= Task goal =
Put the lines from the very first one through the one containing "Looking at the", both included, into a JSON list of strings with one string per line and no blank lines. Leave the pictures out.

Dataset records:

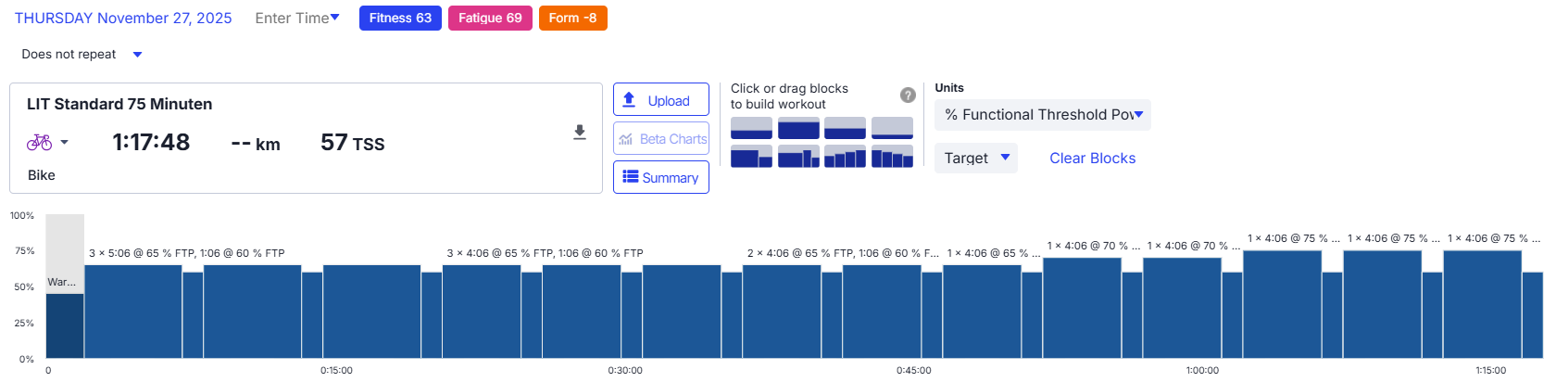Screen dimensions: 1568x382
Task: Select the tallest solid block in top row
Action: point(798,128)
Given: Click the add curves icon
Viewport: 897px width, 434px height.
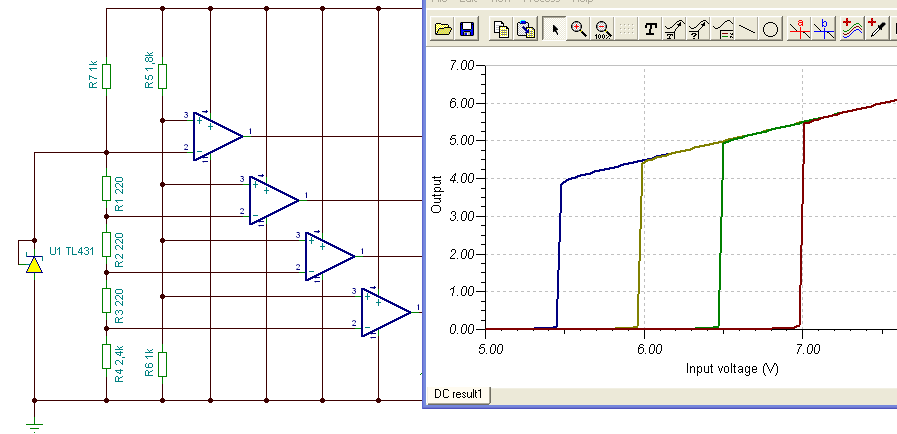Looking at the screenshot, I should point(852,29).
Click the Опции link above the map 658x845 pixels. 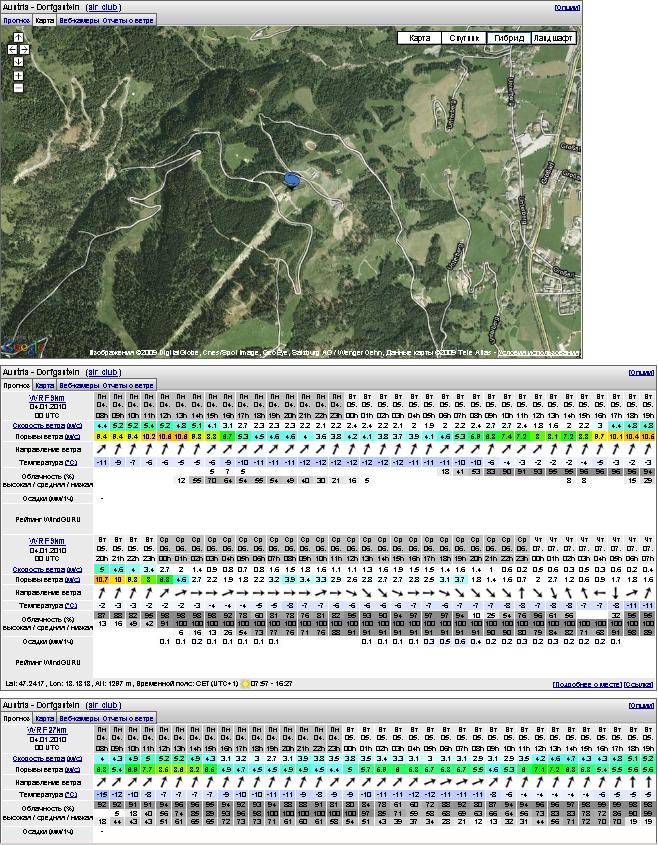pyautogui.click(x=566, y=7)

= Task response =
[
  "Screen dimensions: 1568x382",
  "Task: Select the tallest solid block in top row",
  "Action: point(798,128)",
  "Given: Click the add curves icon",
  "Viewport: 897px width, 434px height.",
  "Looking at the screenshot, I should point(852,29)."
]